◆ WHAT YOU SHOULD DO: No pictures belong in the copy. Set down exactly the lines from the one that contains "Instruction: Click the Test connection button" through the end of the data.

================

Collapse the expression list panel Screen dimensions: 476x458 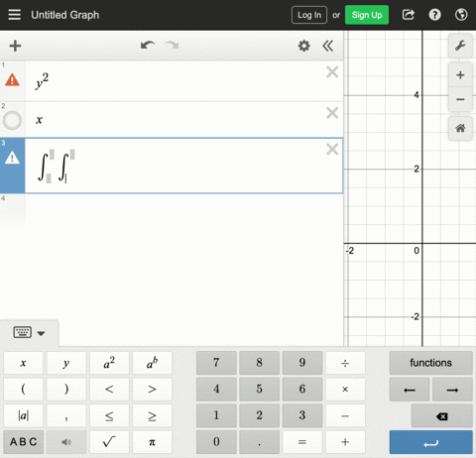(327, 46)
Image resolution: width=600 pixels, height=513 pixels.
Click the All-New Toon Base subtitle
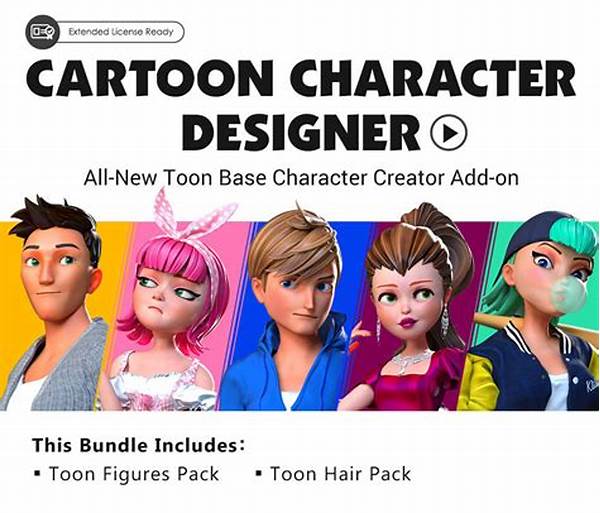(x=301, y=178)
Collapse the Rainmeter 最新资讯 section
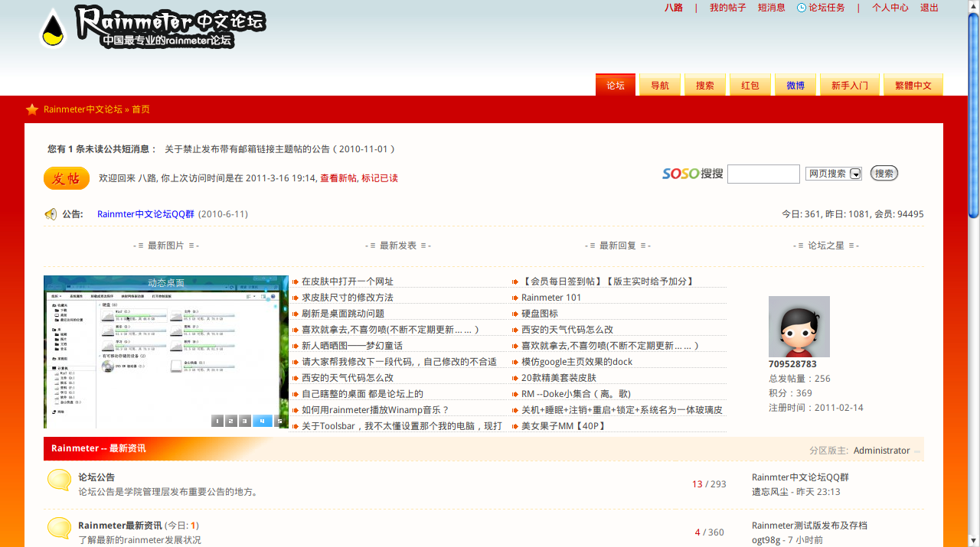Screen dimensions: 980x547 917,451
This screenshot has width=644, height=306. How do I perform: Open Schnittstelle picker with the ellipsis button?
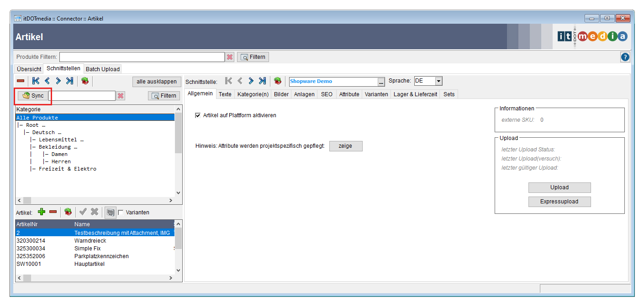click(x=381, y=82)
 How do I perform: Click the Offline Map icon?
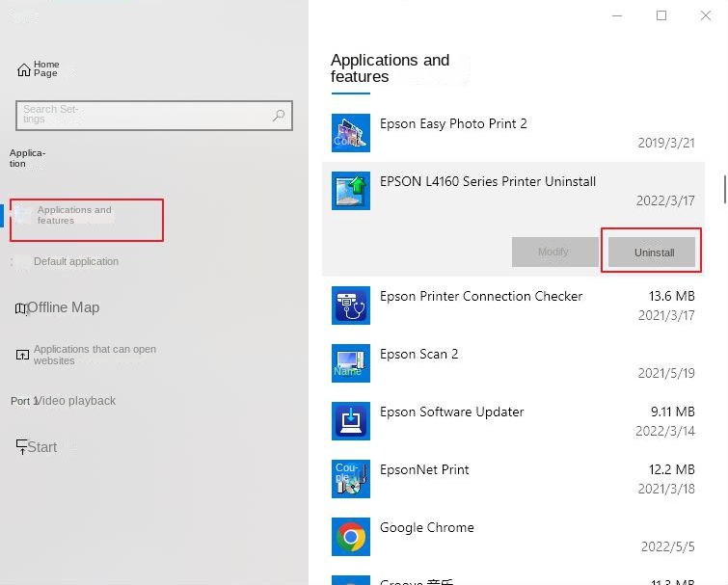[x=21, y=308]
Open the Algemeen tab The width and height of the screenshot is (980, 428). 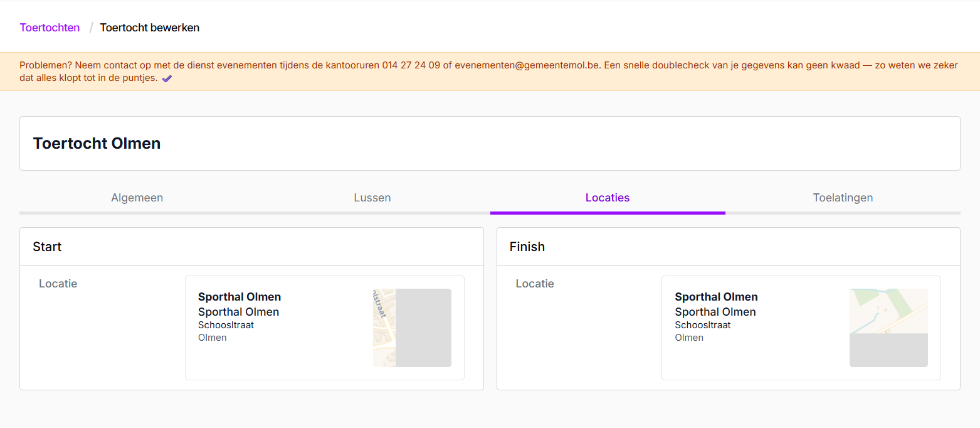coord(137,198)
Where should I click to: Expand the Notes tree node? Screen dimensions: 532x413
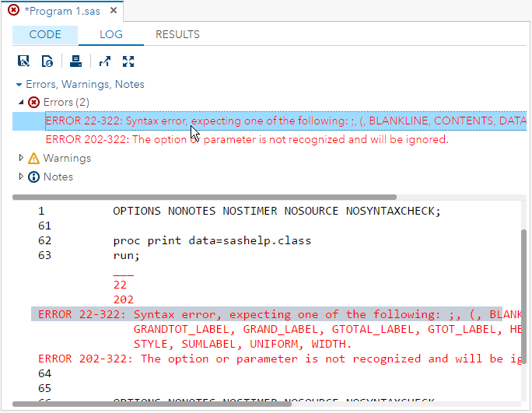tap(21, 177)
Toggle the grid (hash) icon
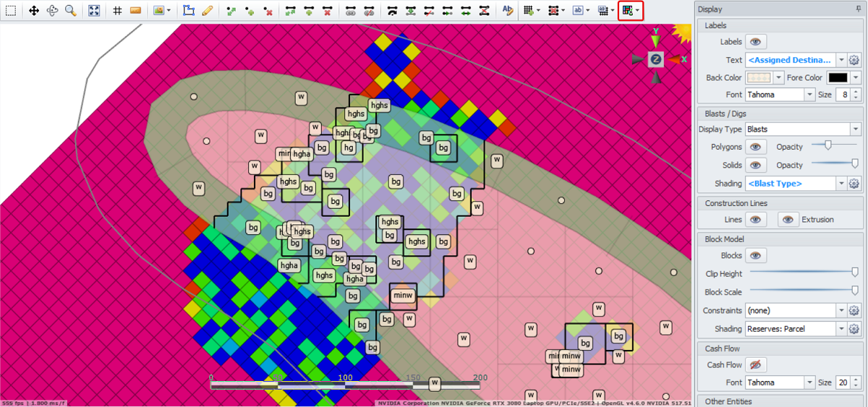Viewport: 868px width, 407px height. click(x=117, y=11)
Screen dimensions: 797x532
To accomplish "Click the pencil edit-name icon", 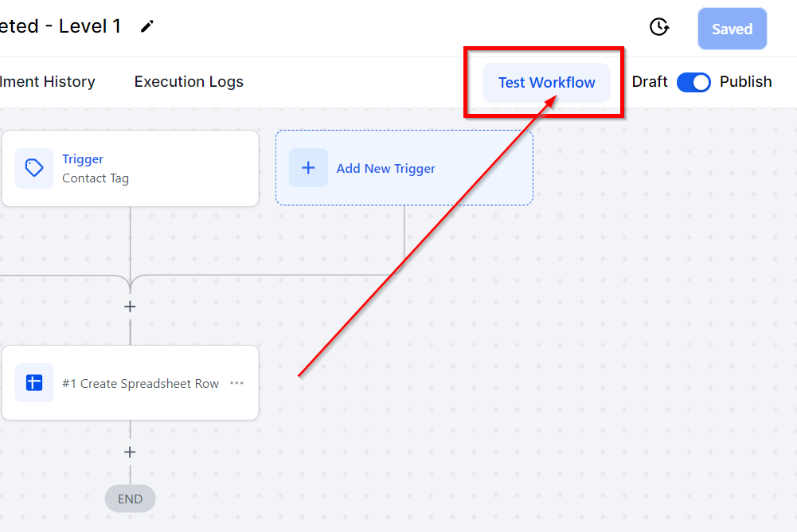I will point(147,26).
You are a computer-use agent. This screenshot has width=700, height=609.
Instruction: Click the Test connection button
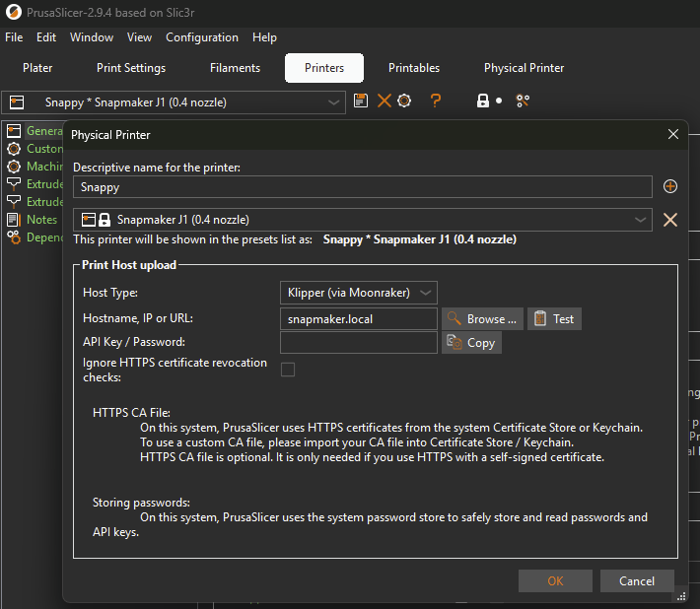pos(554,318)
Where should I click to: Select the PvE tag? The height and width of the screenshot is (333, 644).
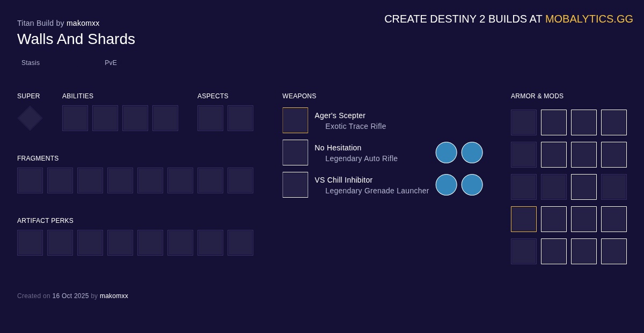(111, 63)
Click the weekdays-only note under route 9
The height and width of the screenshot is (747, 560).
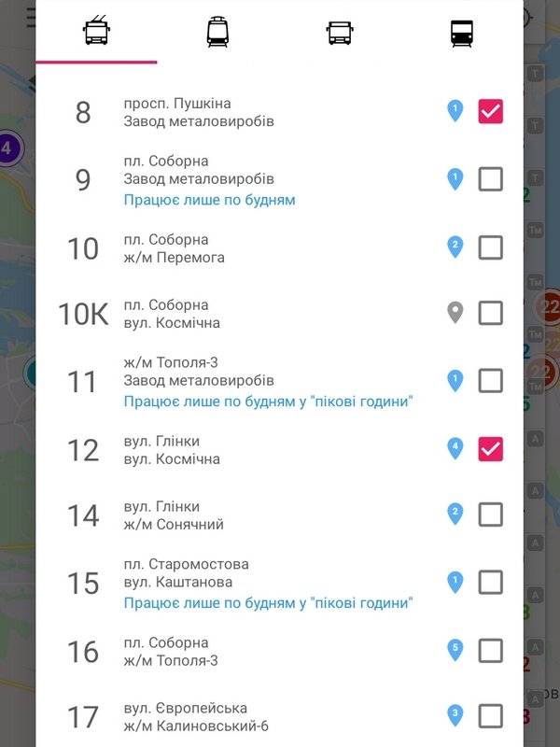point(209,200)
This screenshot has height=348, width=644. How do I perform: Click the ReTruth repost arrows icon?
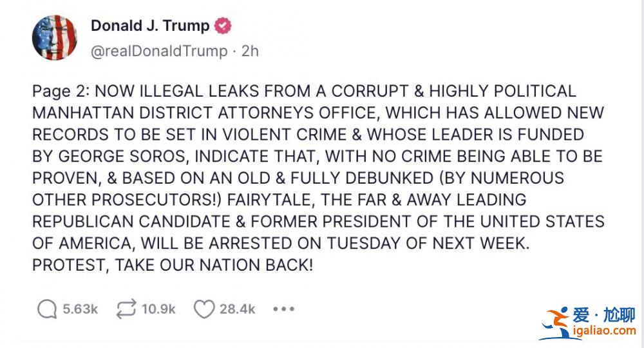pos(126,309)
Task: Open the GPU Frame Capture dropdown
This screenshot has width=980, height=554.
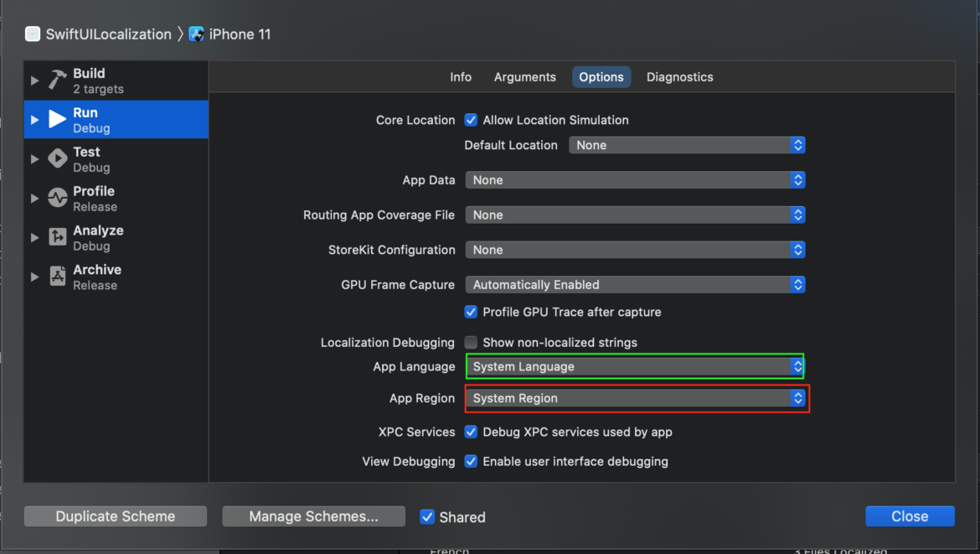Action: click(634, 285)
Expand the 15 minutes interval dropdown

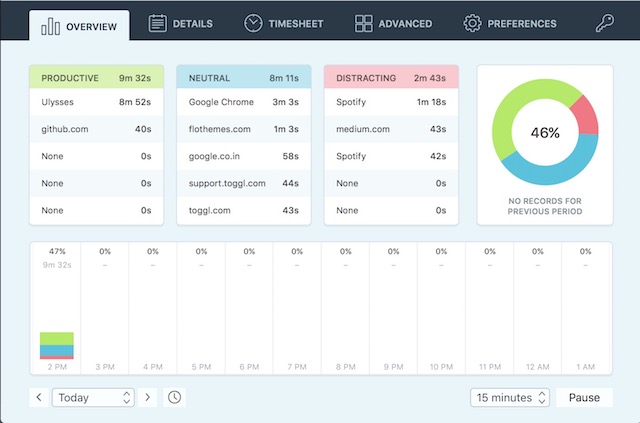[x=510, y=397]
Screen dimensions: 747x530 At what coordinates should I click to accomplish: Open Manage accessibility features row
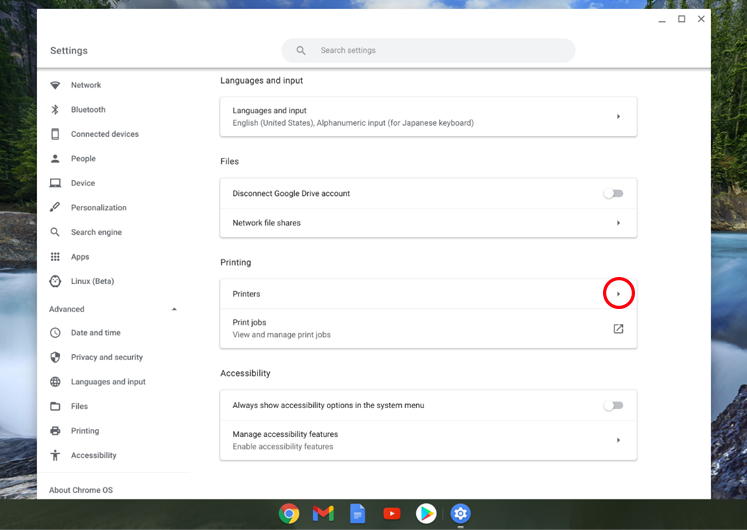click(428, 440)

================

◆ RESPONSE AREA:
Instruction: Click the Test connection button
pos(554,318)
Where should I click to: Select the PvE tag? The height and width of the screenshot is (333, 644).
(111, 63)
Click the weekdays-only note under route 9
The height and width of the screenshot is (747, 560).
point(209,200)
This screenshot has height=348, width=644. How do I perform: Click the ReTruth repost arrows icon?
pos(126,309)
Task: Open the GPU Frame Capture dropdown
This screenshot has width=980, height=554.
Action: click(634, 285)
Expand the 15 minutes interval dropdown

[x=510, y=397]
Screen dimensions: 747x530 At what coordinates should I click to accomplish: Open Manage accessibility features row
click(428, 440)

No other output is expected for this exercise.